Des incertitudes persistent quant à la véritable santé d'Ali Bongo, en particulier après les informations de novembre 2023 signalant son refus de l'exil et sa volonté de faire face à la justice. Cette ambiguïté soulève des questions persistantes sur les 56 années de règne autoritaire d'Ali Bongo, dominé par une seule famille.
Déclarations contradictoires
Au sein du gouvernement gabonais et des autorités de la Transition, des divergences d'opinions contribuent à la confusion. La ministre de la Communication, Laurence Ndong, affirme dans Jeune Afrique qu'Ali Bongo ne peut être jugé en raison de son état de santé, tandis que le président de l'Assemblée nationale, Jean-François Ndongou, plaide en faveur d'un procès. Les photos officielles du 15 janvier 2024, prétendant montrer Ali Bongo en bonne santé, intensifient le débat sur la transparence des intentions gouvernementales.
Zones d'ombre persistantes sur le coup d'État au Gabon
Les années de mauvaise gestion et de fraudes électorales sous le règne d'Ali Bongo ont engendré un profond mécontentement populaire. Qui est réellement responsable des maux infligés au Gabon et à son peuple ? Les Gabonais doivent-ils accepter que Sylvia Bongo, son fils Noureddine, et leur entourage emprisonné soient les seuls à répondre de leurs actes, tandis que le reste s'efface dans l'oubli ? Le caractère sélectif de la justice transitionnelle, dirigée par Oligui Nguema, président de la Transition, suscite des interrogations sur son impact, favorisait-il les coupables ou les victimes ?
La soif de justice
Face à ces incertitudes et ces revirements, les déclarations contradictoires concernant la situation d'Ali Bongo jettent des zones d'ombre sur le coup d'État du 30 août 2023. Le traitement particulier réservé à l'ancien président déchu soulève des questions sur la véritable nature du changement de régime et les objectifs réels du CTRI.
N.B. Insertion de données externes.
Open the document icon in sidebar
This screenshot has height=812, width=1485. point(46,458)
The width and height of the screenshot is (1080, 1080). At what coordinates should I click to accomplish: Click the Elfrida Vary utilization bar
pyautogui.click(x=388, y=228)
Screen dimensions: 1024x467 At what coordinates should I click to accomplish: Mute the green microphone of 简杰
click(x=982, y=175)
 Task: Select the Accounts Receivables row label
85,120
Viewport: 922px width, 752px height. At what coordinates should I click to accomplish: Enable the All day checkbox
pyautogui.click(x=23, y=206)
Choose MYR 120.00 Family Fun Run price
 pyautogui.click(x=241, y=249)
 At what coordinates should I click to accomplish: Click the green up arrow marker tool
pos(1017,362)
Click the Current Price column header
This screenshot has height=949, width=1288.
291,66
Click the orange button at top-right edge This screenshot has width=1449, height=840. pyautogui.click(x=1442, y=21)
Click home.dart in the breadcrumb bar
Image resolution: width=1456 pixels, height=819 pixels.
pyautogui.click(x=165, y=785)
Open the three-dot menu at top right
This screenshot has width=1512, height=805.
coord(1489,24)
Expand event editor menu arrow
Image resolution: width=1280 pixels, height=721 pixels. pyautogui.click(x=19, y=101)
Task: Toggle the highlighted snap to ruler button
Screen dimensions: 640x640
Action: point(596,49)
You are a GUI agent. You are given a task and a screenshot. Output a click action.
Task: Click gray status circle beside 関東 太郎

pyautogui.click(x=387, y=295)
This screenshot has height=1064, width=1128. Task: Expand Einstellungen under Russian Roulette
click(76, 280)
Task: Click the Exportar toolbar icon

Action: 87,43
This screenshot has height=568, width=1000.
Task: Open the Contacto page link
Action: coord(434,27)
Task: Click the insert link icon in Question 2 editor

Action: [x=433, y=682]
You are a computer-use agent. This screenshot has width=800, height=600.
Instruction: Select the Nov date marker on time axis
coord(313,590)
La quête de justice du peuple gabonais au cœur de cette complexité politique
Le peuple gabonais réclame la nécessité d'une justice restauratrice pour rétablir la dignité du pays. La justice transitionnelle est considérée comme une étape cruciale, exigeant qu'Ali Bongo et ses collaborateurs rendent compte de leurs actes. Toute hésitation à cet égard serait perçue comme suspecte et contraire aux aspirations populaires en faveur du changement. Le Gabon aspire à une transition authentique après des années de souffrances.